The color photograph is nearly identical to the black and white, though it seems to hold a more promising feeling within it. The colors are vibrant, maybe slightly over saturated, but that is how I have chosen to look at this journey. When all of this is through, whether it is by a miracle from God or by normal and/or radical treatment from a doctor (though, that too, is truly from God), there is a bright and shining life waiting for me on the other side. Right now I am Dorothy in Kansas, stuck in a black and white world of uncertainty and a feeling of not fitting in, but I know that there is a tremendously vibrant Oz waiting for me on the other side of that rainbow! I know that, in the grand scheme of things, that vibrant Oz will be Heaven and me standing before my God giving Him all of the glory; but, if coming out of the black and white and into the vibrant colors leaves me still here on earth, I know that there is something wonderful waiting for me there!

I’ve said before in other posts that if, in treating me with different cocktails or treatments that don’t work for me, but work for other people and save their lives or improve their lives, that will add a little color to my black and white photograph, getting me ever closer to that completely vibrant one on the bottom.
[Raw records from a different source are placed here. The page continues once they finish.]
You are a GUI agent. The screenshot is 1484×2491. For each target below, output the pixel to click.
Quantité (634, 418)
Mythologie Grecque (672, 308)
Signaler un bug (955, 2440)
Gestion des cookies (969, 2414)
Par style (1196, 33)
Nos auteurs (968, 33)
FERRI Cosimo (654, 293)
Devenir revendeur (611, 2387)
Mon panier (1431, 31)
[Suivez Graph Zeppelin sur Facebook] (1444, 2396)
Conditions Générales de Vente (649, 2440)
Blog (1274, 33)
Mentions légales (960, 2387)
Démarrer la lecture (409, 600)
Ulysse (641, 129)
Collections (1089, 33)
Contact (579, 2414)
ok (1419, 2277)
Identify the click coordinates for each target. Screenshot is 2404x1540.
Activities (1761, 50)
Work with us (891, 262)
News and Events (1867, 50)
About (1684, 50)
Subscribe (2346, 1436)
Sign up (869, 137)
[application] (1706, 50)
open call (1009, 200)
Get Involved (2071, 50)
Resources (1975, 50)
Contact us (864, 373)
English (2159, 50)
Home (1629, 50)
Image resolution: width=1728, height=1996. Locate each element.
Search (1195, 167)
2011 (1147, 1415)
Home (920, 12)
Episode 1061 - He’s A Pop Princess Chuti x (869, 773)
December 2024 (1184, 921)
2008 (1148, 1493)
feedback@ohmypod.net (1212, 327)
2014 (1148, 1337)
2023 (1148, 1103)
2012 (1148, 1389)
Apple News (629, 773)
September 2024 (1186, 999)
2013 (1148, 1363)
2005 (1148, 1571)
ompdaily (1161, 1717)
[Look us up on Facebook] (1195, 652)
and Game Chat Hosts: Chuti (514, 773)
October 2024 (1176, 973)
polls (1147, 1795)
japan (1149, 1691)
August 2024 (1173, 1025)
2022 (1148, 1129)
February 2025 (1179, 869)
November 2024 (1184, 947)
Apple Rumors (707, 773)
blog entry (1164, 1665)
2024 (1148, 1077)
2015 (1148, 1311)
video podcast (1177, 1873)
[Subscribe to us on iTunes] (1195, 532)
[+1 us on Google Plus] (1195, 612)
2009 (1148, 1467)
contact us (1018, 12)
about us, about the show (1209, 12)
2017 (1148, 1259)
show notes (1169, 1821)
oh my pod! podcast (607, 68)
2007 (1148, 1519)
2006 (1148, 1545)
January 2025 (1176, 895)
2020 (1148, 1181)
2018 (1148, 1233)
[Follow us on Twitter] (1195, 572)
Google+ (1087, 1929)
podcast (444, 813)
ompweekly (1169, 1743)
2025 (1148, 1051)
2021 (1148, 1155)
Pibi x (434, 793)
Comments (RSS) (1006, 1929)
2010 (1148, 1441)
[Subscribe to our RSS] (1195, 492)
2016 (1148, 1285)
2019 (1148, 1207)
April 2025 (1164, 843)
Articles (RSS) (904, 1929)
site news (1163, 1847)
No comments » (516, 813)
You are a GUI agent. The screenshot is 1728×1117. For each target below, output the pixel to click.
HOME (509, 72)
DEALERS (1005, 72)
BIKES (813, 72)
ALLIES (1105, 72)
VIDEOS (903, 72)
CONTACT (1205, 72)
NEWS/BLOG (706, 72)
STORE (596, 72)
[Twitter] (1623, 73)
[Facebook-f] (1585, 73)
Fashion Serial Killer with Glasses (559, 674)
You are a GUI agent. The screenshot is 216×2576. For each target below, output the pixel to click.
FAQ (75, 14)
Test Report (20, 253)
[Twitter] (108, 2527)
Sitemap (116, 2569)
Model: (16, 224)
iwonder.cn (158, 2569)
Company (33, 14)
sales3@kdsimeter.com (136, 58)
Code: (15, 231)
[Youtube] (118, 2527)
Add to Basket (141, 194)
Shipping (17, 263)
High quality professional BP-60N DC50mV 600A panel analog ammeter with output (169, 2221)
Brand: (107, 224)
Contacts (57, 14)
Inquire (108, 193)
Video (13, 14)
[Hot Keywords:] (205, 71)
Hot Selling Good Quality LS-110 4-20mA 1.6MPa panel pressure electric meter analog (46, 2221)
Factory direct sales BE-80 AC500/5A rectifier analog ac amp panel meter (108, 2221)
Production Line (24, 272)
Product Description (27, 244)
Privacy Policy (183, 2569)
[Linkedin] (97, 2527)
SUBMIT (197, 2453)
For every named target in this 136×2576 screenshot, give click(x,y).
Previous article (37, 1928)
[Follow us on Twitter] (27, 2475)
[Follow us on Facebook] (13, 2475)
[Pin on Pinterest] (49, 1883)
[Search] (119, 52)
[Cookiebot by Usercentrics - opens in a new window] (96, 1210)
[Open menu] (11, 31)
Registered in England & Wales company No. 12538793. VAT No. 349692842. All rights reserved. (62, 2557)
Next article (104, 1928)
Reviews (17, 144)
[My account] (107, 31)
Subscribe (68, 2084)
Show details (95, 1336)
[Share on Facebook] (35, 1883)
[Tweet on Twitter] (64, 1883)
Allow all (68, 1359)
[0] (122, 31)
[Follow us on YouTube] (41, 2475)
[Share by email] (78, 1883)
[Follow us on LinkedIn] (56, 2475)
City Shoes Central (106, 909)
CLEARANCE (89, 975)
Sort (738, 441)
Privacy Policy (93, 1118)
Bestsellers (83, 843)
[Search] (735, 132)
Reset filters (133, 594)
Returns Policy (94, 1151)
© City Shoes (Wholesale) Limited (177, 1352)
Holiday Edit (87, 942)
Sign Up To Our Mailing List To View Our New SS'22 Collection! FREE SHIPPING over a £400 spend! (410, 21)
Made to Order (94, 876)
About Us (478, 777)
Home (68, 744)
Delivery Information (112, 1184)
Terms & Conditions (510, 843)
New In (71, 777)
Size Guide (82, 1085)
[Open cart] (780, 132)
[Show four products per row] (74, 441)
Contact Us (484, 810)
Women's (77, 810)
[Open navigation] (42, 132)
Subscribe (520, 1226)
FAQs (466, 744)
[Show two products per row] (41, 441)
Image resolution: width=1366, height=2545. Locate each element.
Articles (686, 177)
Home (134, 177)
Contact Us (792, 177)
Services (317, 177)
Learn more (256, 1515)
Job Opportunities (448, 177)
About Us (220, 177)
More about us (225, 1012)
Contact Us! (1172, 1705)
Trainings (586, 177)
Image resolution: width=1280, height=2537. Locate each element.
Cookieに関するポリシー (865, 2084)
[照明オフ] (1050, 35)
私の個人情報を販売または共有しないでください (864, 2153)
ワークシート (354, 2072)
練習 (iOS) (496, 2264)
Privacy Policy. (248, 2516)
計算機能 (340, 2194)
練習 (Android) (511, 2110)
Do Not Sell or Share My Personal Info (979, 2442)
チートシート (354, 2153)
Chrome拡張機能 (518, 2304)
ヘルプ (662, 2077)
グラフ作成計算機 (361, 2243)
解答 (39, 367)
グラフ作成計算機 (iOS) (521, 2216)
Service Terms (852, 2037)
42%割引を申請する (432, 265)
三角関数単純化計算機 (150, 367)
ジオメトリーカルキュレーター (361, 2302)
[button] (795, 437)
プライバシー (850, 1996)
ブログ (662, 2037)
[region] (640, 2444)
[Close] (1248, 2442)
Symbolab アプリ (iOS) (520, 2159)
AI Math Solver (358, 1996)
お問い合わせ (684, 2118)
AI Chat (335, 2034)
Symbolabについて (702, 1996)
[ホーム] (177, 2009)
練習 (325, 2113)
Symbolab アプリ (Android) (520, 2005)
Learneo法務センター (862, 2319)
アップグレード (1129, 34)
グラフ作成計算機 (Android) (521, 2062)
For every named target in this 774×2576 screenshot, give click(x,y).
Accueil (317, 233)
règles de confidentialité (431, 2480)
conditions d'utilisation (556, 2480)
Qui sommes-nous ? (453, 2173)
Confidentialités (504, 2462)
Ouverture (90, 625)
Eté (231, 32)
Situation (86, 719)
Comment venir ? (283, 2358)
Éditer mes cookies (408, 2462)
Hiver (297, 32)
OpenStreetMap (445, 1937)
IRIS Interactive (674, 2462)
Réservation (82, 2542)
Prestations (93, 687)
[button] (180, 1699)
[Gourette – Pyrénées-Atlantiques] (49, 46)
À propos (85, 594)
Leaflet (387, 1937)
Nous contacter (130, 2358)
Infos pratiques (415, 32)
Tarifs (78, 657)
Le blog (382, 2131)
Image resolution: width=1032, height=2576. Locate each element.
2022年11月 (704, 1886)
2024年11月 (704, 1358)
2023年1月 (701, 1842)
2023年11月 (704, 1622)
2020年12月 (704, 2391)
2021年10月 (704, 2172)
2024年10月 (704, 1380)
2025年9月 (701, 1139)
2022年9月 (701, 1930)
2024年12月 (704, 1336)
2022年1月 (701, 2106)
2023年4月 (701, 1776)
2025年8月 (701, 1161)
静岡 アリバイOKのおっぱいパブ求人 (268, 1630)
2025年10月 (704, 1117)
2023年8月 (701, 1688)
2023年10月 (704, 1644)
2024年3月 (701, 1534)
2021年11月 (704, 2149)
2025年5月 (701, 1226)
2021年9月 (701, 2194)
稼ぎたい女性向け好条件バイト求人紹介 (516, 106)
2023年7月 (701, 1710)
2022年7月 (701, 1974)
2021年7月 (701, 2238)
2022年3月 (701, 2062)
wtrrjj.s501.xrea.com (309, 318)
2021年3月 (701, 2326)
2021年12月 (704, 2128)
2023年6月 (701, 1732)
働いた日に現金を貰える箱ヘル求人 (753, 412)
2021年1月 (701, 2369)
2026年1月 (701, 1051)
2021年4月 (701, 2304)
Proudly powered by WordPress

Life, even in the bad times, shouldn’t be all about you. Naturally, you should have “me moments”, but, by and large, you need to always think about others and that’s what I’m trying to do on this journey. So far, the cocktail of pills I am on hasn’t worked as well as I think the doctors would have hoped, but maybe, next week, next month, or even tomorrow, someone else will walk into their office with the same symptoms and they will try the same cocktail and it will work for that person. If that happens, praise God!

I am keeping my eyes toward God, looking to Him and that vibrant picture that He is holding for me. I know that one day I will reach it and then, one day, I will reach the Ultimate Vibrant Picture, and be in Heaven with Him, with a new body, and with all of my loved ones that have gone on before me.